The turbulence of the action scatters eggs all over the pond or pool. They are very sticky and adhere to anything they touch: nesting material, pond walls, bottom. Left alone, thousands upon thousands will eventually hatch.

As a result of the frenzied and violent action, the female may be injured, occasionally getting a split fin or tail. She may also retain some of the egg residue, which can be very dangerous. Additionally, the insensitive male may continue driving her, adding to the problem of her beaten condition. Therefore, the breeder should observe the fish at 15 minute intervals during the 4-6 1/2 hours consumed by the process.


Upon the completion of spawning male and female seem interested only in eating the eggs. If the male continues to be aggressive, he should be removed, carefully. He now is harder to handle and is vulnerable because his usual protective, slime-layer body covering has been worn off, so that his normal slippery feeling gives way to a sandpaper-like touch. He also probably will fight any netting. At this time, he can be prey to fungus or disease, and best can be protected by returning him to high quality, regular pond water.

The female should be isolated in a pond by herself, with other females, or with young koi for at least 24 hours, so she can recuperate. She will lose the spawning odor and have a chance to rest in this length of time. Otherwise, she may be subject to further harassment by males not previously involved. Watch jumping; for some reason, recently-spawned females have a tendency to jump, even when alone.


diagram 2 Japanese breeders discard about half of the hatch on the premise that there are just too many to care for. This decision is a matter of individual choice, in anticipation that about 50,000 fish are in the usual hatch.

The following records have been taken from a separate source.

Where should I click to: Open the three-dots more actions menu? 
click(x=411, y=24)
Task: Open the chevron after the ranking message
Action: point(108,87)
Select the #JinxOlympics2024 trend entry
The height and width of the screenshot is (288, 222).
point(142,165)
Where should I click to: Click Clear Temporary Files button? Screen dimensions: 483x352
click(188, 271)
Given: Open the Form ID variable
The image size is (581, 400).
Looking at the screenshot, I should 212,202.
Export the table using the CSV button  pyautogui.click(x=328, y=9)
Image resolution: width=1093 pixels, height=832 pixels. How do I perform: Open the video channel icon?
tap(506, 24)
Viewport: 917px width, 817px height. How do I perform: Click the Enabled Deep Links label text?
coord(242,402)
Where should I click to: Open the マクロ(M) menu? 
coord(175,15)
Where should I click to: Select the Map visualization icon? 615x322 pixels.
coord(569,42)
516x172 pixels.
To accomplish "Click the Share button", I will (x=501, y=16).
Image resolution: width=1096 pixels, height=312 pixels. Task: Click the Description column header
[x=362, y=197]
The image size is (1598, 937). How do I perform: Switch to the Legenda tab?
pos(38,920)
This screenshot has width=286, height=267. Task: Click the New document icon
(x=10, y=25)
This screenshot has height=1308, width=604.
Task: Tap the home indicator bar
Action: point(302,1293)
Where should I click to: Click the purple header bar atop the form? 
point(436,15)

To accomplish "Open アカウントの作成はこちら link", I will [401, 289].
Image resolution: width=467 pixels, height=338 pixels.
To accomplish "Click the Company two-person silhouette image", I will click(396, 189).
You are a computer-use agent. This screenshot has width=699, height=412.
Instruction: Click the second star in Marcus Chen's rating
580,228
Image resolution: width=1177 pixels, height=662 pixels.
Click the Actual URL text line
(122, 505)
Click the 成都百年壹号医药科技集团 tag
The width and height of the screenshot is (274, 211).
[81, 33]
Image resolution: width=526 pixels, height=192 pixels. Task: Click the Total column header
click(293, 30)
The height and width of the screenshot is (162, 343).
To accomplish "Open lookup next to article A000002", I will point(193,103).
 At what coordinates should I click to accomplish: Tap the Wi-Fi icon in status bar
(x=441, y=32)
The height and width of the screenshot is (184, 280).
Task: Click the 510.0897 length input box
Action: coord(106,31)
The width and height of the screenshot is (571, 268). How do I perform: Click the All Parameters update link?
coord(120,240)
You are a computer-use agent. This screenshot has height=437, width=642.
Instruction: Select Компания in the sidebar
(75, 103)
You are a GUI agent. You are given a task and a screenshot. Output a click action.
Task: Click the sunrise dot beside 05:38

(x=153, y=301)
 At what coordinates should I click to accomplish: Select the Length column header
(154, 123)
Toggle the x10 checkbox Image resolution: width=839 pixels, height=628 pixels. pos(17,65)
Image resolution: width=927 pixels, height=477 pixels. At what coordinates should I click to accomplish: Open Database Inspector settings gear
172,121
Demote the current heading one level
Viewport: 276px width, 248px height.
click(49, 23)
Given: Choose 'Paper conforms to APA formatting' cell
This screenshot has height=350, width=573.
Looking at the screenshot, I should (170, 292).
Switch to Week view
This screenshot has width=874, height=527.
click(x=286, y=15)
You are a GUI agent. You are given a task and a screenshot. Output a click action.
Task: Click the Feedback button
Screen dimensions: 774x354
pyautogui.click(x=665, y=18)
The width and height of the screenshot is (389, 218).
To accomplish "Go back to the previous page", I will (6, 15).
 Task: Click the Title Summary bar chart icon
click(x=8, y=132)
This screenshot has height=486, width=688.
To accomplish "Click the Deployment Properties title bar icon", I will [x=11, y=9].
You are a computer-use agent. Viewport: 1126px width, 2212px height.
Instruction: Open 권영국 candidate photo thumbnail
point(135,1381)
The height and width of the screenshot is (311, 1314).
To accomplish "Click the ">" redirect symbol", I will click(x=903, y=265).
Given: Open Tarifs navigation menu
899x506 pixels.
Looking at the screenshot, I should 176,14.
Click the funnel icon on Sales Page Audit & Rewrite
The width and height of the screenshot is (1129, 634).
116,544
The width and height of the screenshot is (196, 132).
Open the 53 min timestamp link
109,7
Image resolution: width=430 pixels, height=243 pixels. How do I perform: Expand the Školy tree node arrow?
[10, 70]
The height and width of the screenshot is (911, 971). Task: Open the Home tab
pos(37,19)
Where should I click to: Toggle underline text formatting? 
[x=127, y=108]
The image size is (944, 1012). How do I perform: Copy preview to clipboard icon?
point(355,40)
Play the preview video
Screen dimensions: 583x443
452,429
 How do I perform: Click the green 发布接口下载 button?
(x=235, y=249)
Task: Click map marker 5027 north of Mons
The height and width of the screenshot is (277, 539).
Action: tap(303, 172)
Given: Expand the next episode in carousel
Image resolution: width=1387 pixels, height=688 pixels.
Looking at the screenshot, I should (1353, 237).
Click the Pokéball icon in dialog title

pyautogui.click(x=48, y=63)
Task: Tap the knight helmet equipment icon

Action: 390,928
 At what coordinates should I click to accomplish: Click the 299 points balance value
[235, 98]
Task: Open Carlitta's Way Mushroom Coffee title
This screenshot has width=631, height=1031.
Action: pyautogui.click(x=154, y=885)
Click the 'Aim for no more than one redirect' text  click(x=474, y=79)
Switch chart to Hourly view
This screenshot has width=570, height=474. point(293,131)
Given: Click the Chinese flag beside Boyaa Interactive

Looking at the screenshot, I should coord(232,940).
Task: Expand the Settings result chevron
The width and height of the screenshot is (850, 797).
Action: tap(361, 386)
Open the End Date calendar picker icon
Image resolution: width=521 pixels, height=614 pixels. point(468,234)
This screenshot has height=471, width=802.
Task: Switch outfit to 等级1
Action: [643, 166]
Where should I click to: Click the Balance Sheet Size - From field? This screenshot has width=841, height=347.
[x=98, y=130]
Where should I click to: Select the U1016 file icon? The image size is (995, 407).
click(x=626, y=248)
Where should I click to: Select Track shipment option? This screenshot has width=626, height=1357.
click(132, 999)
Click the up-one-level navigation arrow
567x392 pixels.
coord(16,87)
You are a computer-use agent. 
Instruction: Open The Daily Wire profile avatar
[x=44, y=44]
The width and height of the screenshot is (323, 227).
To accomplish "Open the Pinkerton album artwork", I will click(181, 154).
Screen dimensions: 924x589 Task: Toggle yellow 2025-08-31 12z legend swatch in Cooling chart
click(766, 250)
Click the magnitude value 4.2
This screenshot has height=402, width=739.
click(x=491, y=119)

By the third day, fertile eggs are clear, while the infertile remain cloudy/chalky/opaque and eventually develop a fine, hairy growth. Two black dots, the future eyes, are visible. In 4-5 days, a multitude of jerking “commas” report live individuals. Unless there are very cold nights, all fertile eggs will have been hatched by the sixth day. Now is the time when they are vulnerable to the dragon-fly larvae that hatch.


Feeding now presents a problem, since it must be accomplished without filtration and without polluting the pond. For the first 24 hours, the egg sac supplies sufficient food. Following that period, for the first three months, a feeding is required five times daily!! Hopefully, green algae will develop to provide supplements of natural food.